Parallel local approximation MCMC for expensive models

TL;DR

This paper introduces a parallel local approximation MCMC method that reduces computational costs for expensive models by collaboratively constructing shared approximations, enabling faster Bayesian inference in complex scientific problems.

Contribution

It extends previous local approximation MCMC by enabling parallel chains to collaboratively build a shared posterior approximation while maintaining ergodicity.

Findings

Significant reduction in inference time for hydrology and glaciology models

Parallel chains effectively share approximation information

Method maintains asymptotic correctness of the Markov chain

Abstract

Performing Bayesian inference via Markov chain Monte Carlo (MCMC) can be exceedingly expensive when posterior evaluations invoke the evaluation of a computationally expensive model, such as a system of partial differential equations.
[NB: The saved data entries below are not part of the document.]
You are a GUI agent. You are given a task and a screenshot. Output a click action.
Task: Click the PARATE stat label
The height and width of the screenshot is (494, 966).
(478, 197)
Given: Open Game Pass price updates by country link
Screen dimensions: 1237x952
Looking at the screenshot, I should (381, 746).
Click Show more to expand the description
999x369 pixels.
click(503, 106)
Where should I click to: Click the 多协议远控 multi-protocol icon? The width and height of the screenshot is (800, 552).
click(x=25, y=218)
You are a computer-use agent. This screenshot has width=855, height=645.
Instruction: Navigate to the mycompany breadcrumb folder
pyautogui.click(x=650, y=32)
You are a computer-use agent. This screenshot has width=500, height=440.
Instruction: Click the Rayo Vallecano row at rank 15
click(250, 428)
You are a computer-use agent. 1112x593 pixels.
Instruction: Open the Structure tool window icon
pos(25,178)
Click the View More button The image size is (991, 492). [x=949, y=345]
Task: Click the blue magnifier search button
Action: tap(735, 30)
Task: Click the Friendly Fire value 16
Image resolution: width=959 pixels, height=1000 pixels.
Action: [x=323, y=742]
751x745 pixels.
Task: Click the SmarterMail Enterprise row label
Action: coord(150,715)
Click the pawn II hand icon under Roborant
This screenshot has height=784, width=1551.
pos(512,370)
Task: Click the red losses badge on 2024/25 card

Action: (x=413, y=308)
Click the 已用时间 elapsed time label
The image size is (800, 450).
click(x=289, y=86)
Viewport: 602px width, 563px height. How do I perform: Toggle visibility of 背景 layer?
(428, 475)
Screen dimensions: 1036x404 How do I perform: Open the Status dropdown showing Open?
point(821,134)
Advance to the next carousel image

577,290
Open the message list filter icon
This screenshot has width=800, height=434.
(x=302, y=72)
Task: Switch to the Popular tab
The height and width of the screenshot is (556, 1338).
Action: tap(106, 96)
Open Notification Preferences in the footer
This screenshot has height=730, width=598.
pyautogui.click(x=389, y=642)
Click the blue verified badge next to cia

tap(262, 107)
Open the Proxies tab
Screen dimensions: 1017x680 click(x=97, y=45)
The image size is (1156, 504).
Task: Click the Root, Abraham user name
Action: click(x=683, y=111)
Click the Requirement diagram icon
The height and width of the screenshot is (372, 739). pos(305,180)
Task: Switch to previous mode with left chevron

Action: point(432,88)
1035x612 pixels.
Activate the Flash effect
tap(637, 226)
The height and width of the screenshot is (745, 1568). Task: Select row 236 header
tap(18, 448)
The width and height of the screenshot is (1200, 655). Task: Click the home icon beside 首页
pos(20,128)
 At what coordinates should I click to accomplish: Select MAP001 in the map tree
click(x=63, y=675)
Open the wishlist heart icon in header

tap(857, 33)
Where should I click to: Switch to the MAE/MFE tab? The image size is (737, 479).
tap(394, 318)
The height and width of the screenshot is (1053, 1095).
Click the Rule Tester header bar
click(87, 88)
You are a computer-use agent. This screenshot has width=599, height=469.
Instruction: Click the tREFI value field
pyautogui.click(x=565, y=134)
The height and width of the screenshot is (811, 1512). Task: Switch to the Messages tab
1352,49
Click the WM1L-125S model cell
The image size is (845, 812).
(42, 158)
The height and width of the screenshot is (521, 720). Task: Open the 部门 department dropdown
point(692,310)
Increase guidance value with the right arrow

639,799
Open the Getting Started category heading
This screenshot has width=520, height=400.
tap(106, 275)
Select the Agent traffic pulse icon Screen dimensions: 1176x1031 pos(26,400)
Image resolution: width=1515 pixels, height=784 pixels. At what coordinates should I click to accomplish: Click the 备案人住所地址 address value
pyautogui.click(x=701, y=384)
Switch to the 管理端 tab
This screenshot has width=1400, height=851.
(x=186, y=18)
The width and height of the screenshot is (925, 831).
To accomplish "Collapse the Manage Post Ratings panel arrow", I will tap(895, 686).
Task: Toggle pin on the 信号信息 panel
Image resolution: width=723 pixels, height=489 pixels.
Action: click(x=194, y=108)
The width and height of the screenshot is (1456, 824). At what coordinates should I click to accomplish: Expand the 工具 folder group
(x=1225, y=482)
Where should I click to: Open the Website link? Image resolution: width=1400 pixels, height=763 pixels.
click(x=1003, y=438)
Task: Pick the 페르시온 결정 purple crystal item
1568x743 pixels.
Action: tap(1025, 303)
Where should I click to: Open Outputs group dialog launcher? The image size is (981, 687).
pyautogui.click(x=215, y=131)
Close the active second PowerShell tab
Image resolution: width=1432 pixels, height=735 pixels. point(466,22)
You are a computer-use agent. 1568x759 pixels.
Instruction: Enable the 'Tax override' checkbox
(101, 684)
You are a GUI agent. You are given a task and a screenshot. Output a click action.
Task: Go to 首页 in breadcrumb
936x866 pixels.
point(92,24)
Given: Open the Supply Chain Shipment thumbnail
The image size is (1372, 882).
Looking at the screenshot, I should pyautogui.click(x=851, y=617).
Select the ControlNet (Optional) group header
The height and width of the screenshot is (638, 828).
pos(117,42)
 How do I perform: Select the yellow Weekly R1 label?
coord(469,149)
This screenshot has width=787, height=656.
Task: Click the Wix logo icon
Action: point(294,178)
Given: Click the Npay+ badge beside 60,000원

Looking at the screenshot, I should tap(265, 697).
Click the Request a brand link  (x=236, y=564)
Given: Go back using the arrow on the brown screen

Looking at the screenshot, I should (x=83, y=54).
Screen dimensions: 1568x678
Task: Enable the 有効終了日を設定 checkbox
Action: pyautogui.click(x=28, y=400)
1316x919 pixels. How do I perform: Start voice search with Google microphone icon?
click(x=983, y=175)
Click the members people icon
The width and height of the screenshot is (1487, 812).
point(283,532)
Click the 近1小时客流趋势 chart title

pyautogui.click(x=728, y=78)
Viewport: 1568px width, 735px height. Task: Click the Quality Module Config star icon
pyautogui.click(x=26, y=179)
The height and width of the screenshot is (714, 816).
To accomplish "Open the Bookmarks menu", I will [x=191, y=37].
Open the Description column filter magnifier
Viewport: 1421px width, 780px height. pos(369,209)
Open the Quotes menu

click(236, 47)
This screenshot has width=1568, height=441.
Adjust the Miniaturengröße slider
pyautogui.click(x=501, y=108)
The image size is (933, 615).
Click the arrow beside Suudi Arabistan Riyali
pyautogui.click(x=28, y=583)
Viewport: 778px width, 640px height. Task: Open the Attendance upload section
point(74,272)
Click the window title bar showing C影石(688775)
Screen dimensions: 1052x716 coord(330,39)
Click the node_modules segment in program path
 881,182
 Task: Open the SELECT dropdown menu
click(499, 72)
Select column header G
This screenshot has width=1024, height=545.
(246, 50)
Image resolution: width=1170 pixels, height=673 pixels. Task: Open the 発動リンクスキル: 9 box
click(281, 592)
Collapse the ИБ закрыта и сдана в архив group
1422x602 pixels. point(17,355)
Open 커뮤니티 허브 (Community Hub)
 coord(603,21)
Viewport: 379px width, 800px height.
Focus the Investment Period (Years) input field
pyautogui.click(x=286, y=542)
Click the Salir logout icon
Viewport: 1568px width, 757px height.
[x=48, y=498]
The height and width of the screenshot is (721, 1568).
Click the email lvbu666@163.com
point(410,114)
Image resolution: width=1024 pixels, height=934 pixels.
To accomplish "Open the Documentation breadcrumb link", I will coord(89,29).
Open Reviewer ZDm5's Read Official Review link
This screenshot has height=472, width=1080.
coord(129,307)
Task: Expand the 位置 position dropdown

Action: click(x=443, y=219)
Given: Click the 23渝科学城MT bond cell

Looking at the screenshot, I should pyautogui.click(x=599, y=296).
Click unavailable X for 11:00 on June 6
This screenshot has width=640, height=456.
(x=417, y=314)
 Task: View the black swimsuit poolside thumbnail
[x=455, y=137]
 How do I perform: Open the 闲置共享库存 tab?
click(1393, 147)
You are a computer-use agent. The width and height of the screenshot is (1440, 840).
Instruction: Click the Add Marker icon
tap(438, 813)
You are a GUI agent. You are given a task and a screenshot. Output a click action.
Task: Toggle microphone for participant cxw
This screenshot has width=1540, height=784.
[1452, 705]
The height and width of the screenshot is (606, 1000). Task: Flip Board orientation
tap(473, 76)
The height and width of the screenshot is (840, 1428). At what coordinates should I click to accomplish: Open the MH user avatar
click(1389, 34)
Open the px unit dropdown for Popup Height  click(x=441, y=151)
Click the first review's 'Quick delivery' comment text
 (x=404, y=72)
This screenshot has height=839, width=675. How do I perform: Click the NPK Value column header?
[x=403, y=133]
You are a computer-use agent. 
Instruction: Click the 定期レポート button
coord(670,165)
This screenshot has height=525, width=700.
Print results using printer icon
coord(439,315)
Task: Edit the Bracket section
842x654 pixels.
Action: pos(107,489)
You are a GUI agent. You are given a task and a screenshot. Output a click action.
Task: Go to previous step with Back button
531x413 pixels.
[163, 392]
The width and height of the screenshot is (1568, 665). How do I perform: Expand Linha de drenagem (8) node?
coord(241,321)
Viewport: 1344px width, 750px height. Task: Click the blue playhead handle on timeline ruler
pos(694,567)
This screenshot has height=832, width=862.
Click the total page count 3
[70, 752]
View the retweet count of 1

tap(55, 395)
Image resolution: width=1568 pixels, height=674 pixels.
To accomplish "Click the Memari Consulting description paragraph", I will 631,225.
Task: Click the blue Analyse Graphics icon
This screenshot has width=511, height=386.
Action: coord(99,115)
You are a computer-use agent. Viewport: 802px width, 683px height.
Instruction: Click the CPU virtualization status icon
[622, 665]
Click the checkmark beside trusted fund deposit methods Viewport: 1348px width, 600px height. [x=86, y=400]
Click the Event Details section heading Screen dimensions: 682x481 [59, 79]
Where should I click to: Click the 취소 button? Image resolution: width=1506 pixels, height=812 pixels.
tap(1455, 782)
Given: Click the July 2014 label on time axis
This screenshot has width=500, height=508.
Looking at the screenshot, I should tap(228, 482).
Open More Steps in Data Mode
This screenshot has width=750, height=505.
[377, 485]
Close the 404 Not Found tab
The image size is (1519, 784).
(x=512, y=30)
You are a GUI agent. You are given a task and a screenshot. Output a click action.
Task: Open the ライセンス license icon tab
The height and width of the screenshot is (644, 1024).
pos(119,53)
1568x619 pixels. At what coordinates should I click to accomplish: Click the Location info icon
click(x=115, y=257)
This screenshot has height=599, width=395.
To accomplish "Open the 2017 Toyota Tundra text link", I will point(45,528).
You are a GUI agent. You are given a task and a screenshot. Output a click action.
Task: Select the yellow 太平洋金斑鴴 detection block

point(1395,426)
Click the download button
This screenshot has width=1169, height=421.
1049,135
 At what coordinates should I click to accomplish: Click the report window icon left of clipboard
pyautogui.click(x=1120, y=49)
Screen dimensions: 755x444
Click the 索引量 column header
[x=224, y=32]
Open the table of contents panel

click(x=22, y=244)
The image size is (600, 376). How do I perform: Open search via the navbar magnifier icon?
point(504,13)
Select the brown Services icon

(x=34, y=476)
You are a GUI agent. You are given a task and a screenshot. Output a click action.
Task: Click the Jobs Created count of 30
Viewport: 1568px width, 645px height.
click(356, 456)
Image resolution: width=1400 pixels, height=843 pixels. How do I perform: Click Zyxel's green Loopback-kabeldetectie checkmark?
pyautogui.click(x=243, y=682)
In recent work [Conrad et al. JASA 2016, arXiv:1402.1694], we described a framework for constructing and refining local approximations of such models during an MCMC simulation. These posterior--adapted approximations harness regularity of the model to reduce the computational cost of inference while preserving asymptotic exactness of the Markov chain. Here we describe two extensions of that work. First, we prove that samplers running in parallel can collaboratively construct a shared posterior approximation while ensuring ergodicity of each associated chain, providing a novel opportunity for exploiting parallel computation in MCMC. Second, focusing on the Metropolis--adjusted Langevin algorithm, we describe how a proposal distribution can successfully employ gradients and other relevant information extracted from the approximation. We investigate the practical performance of our strategies using two challenging inference problems, the first in subsurface hydrology and the second in glaciology. Using local approximations constructed via parallel chains, we successfully reduce the run time needed to characterize the posterior distributions in these problems from days to hours and from months to days, respectively, dramatically improving the tractability of Bayesian inference.